文/黃朝湖(國際彩墨畫家聯盟會長、美國普林頓大學客座教授)


《迹》 吴亚鸿作品 2008
  

    
  推展東方彩墨藝術國際化,十多年來,筆者認識了全球五大洲30多國的當代著名藝術家,包括藝術學院院長、系主任、教授、美術史家、評論家和專業畫家,雖然大多是神交,未曾謀過面,但從每年舉行國際大展或世界巡迴展中,可以彼此以作品或信函來增進友誼,這當中,馬來西亞畫家吳亞鴻,算是最讓我稱讚與珍惜的藝術家好友。

  吳亞鴻不但享譽於馬來西亞,他的螞蟻系列作品也稱譽於歷屆國際彩墨畫展,深獲國際藝壇所推崇,他曾成功協助在馬來西亞舉辦國際彩墨巡迴展,因此獲頒國際藝術交流貢獻獎,並獲邀擔任國際彩墨畫家聯盟榮譽秘書長,可說是實至名歸。


  吳亞鴻不但作品具有創意,多次獲得藝術獎項,也獲邀在歐美及亞洲展出,同時從事美術教育工作有成,曾獲多項國際指導獎,現在還擔任馬來西亞雪州皇城藝術家協會會長及博雅藝術中心院長,並經常在大眾媒體發表文章,可說多才多藝。

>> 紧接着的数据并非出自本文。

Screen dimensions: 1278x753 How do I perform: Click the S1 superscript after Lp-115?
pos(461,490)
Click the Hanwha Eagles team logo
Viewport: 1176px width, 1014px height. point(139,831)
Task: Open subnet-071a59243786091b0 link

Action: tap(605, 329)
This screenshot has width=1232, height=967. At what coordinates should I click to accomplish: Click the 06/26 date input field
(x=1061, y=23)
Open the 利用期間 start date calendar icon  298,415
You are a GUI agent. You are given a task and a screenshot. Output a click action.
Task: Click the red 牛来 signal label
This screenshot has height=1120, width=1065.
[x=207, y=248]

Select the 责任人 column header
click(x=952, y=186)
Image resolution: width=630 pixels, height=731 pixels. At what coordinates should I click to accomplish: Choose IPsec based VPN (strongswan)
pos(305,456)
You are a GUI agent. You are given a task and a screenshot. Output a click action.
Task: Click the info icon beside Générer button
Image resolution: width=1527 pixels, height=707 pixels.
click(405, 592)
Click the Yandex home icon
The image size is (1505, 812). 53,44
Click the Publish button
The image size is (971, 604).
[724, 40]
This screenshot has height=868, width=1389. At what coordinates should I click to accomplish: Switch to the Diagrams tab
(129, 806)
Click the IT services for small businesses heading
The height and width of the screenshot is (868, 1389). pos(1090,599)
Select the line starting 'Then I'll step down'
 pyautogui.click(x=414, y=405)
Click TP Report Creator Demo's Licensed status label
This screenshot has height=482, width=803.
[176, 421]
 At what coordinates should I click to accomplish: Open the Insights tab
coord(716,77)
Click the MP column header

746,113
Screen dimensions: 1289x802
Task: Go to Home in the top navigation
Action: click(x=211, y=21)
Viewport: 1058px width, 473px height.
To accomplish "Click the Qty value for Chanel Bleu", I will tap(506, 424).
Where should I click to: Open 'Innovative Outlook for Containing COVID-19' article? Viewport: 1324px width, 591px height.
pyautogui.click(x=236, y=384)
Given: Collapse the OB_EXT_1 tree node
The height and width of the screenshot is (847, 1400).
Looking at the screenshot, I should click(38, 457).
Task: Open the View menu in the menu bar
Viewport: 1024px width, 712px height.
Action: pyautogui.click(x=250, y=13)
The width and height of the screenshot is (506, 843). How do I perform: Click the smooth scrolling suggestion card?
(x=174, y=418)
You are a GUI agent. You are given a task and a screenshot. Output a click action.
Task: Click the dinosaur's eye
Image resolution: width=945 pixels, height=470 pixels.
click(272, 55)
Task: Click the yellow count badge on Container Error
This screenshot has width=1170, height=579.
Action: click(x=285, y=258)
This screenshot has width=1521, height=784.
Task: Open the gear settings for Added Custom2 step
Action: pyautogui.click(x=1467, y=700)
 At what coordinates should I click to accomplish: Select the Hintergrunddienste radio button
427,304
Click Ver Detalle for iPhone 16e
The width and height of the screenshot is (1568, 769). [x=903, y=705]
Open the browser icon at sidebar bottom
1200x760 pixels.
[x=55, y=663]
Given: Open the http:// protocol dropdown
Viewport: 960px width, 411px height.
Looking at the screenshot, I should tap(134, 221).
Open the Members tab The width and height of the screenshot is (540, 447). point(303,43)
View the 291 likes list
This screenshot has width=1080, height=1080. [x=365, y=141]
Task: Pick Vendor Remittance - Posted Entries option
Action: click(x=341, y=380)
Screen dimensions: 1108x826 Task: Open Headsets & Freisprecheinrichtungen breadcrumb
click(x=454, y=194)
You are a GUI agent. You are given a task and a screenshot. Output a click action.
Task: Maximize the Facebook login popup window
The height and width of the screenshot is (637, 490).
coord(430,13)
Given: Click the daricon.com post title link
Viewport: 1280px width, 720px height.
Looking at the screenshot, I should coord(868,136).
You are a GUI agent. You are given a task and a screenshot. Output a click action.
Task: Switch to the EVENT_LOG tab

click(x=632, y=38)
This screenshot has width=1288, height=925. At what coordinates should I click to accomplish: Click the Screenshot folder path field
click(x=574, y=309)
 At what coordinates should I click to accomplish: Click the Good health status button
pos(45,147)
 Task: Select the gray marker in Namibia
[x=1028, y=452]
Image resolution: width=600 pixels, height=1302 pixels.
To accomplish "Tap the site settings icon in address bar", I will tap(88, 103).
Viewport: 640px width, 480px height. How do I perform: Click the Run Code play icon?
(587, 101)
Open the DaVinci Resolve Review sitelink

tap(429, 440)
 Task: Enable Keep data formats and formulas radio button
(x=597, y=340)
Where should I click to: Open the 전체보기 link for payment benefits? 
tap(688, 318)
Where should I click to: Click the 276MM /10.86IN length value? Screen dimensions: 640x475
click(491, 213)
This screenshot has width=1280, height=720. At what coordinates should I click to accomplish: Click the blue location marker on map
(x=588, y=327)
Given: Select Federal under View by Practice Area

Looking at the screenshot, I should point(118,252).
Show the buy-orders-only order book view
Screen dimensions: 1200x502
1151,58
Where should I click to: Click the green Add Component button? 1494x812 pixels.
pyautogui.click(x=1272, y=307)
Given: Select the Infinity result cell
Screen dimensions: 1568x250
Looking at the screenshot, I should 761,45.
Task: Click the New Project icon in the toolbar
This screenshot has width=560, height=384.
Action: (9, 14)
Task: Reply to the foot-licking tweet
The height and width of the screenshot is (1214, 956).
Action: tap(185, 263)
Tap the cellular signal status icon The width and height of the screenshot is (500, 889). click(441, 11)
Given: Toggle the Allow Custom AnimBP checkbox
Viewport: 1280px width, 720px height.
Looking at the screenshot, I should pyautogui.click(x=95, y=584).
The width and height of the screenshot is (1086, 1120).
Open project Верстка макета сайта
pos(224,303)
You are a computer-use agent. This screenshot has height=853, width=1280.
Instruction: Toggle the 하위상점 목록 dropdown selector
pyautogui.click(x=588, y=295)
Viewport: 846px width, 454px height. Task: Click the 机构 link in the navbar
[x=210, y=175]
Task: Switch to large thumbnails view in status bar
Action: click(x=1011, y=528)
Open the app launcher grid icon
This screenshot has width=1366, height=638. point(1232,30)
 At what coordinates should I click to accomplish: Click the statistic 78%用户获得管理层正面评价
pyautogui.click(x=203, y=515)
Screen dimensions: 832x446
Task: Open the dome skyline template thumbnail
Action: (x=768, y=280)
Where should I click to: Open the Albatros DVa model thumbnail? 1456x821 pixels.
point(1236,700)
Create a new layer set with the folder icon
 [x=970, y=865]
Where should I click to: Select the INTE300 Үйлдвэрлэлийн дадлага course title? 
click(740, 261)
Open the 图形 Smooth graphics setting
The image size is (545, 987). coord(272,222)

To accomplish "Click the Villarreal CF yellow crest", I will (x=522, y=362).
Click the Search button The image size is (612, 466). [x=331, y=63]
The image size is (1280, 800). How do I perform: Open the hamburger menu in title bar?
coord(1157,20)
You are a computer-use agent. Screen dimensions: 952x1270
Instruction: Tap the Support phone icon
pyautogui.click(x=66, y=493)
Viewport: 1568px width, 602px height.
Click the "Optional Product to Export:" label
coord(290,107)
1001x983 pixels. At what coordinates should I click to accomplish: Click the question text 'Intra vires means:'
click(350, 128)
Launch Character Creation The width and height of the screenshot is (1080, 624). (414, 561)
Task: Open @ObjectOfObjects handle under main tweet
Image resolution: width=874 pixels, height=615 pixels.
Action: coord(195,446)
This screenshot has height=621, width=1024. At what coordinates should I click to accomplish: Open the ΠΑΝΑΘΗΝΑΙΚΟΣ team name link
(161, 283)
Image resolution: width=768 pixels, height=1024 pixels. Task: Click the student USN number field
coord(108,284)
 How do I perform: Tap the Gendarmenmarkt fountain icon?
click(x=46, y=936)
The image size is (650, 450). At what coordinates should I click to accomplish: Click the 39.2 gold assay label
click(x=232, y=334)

  吳亞鴻平易近人,熱忱負責,深獲藝壇佳評,尤其謙虛有禮,言而有信,筆者聞其聲而知其智慧過人,當然會有今日成就。

  從吳亞鴻30多年畫作題材來解析,可以看出他是位「詩情的人道主義者」,他關懷人群、關懷生態、關懷人文,擅用東方的傳統水墨技法,描繪生活周遭的景物,對麻雀、蟑螂、雞、螞蟻等小動物小昆蟲情有獨鍾,像作品中窗口上的群雀,畫框中的蟑螂,舞動的雞,成群的螞蟻,還有荷花的切割組合,超現實的字畫結構,都令人耳目一新讚嘆不已。

《过客》 1987

  長期以來,吳亞鴻對螞蟻最著迷也最投入,不論獨蟻或群蟻,都能成為吳亞鴻的繪畫主角,更成為他的繪畫語幹,如果分析他的螞蟻系列作品,似乎可以看出三個時期所串聯成的「蟻」態萬千的思維走向:

  吳亞鴻早期的蟻作,定調於80年代,以關懷的心態、偶發的情悟,將細小的蟻體轉換成繪畫的「點線面」三元素,他將單隻螞蟻視為「點」,成行螞蟻視為「線」,擴散的群蟻舖成「面」,螞蟻的點線面,便主宰了吳亞鴻的特殊畫面;吳亞鴻鍾情的螞蟻,會在他特製的凹凸、裂痕、撕貼、折層的紙上爬行,或圍聚、或散行、或獨步、或交頭接耳,都在留白的空間上演螞蟻戲碼,也在動態中不斷散發感人的劇情-有歡笑、有悲憫、更有深深的人情味,完全吸引住觀賞者的視覺,也完塑了螞蟻成為吳亞鴻繪畫符碼的先機。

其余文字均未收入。